Last year the United Nations called for women working in the HVAC&R industry around the world to share their stories. These have now been compiled in a special publication – Women in the Refrigeration and Air-conditioning Industry: Personal Experiences and Achievements.
“If you ask the average person on the street who they think designs, manufactures, installs and services the refrigeration and air conditioning equipment that cools our homes and offices, keeps our food fresh and preserves our vaccines, most people would not typically think of a woman,” says OzonAction.
“And yet, they should. Women engineers, technicians, trainers and professors are increasingly working in this traditionally male-dominated field and making significant contributions to its professional development.
UNEP OzonAction and UN Women have compiled the booklet to raise awareness of the opportunities available to women and to highlight their experiences and successes. It comprises 107 submissions from 50 different countries.

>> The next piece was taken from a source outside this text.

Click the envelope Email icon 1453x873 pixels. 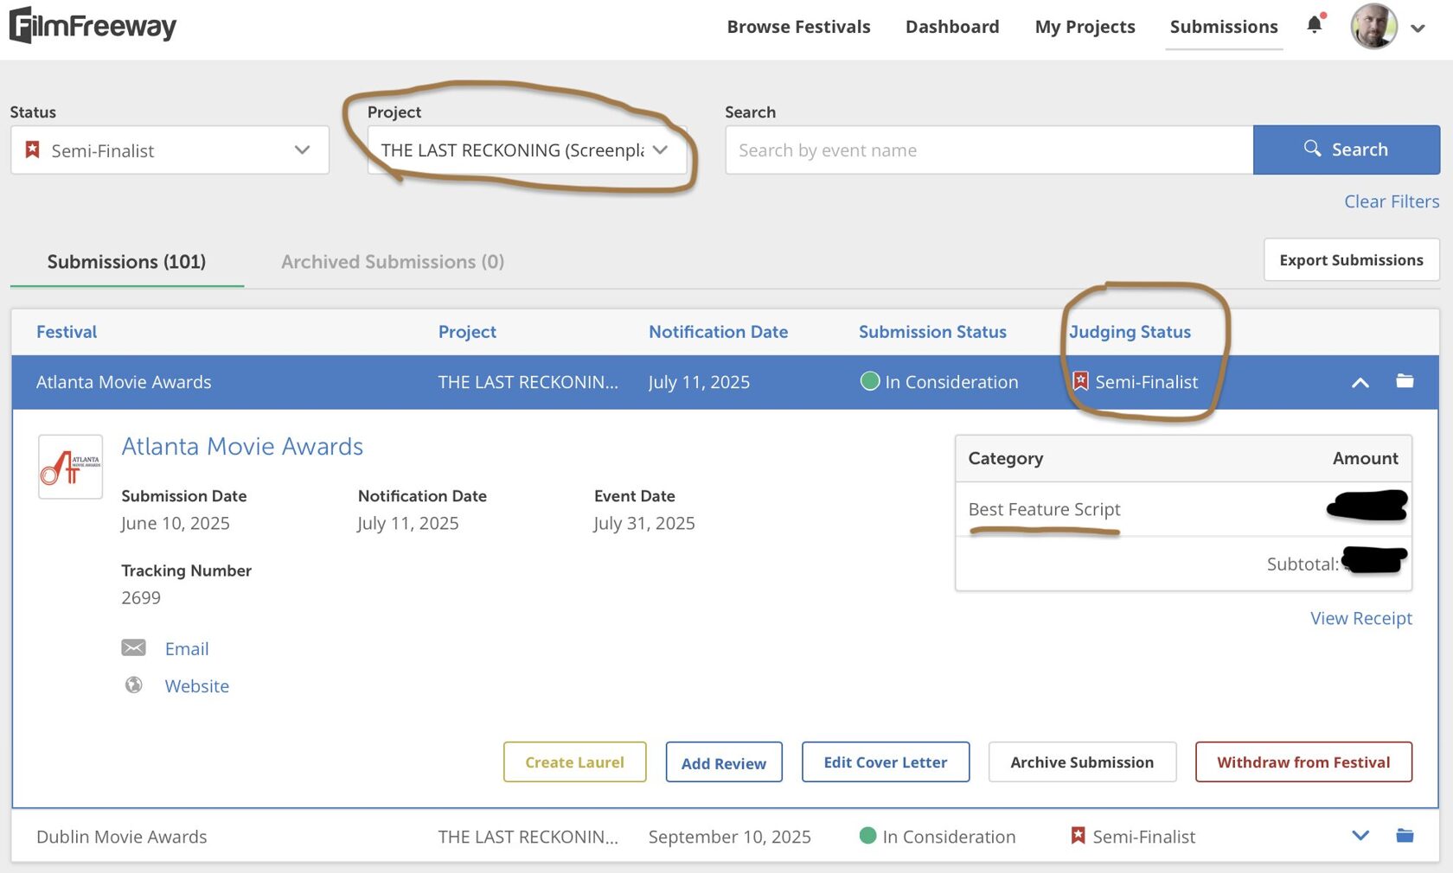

Australia is well represented, with no less than seven contributors. One of these, Jenny Smith, Affil.AIRAH, heard about the event at ARBS 2018.
“At the Women of AIRAH breakfast I was seated next to (former United States Assistant Secretary of the Army) Katherine Hammack,” she says. “She was the guest speaker. We spent most of the afternoon together and she suggested that I submit my story.”
Smith could see the value of the project, and followed Hammack’s advice.
“It demonstrates what is possible for women to achieve and contribute to this industry,” Smith says. “We have many achievements across a vast sector, including the views of engineers, administration, tradespeople and innovators. Hopefully young women will see this as a respected and rewarding career path with many opportunities and challenges.”
Since appearing in the publication, Smith says she has received messages from friends congratulating her, and from people in other countries contacting her about her story. She believes a follow-up project could focus on female pioneers and trailblazers in the industry.
“It could be great for younger women leaving school,” she says.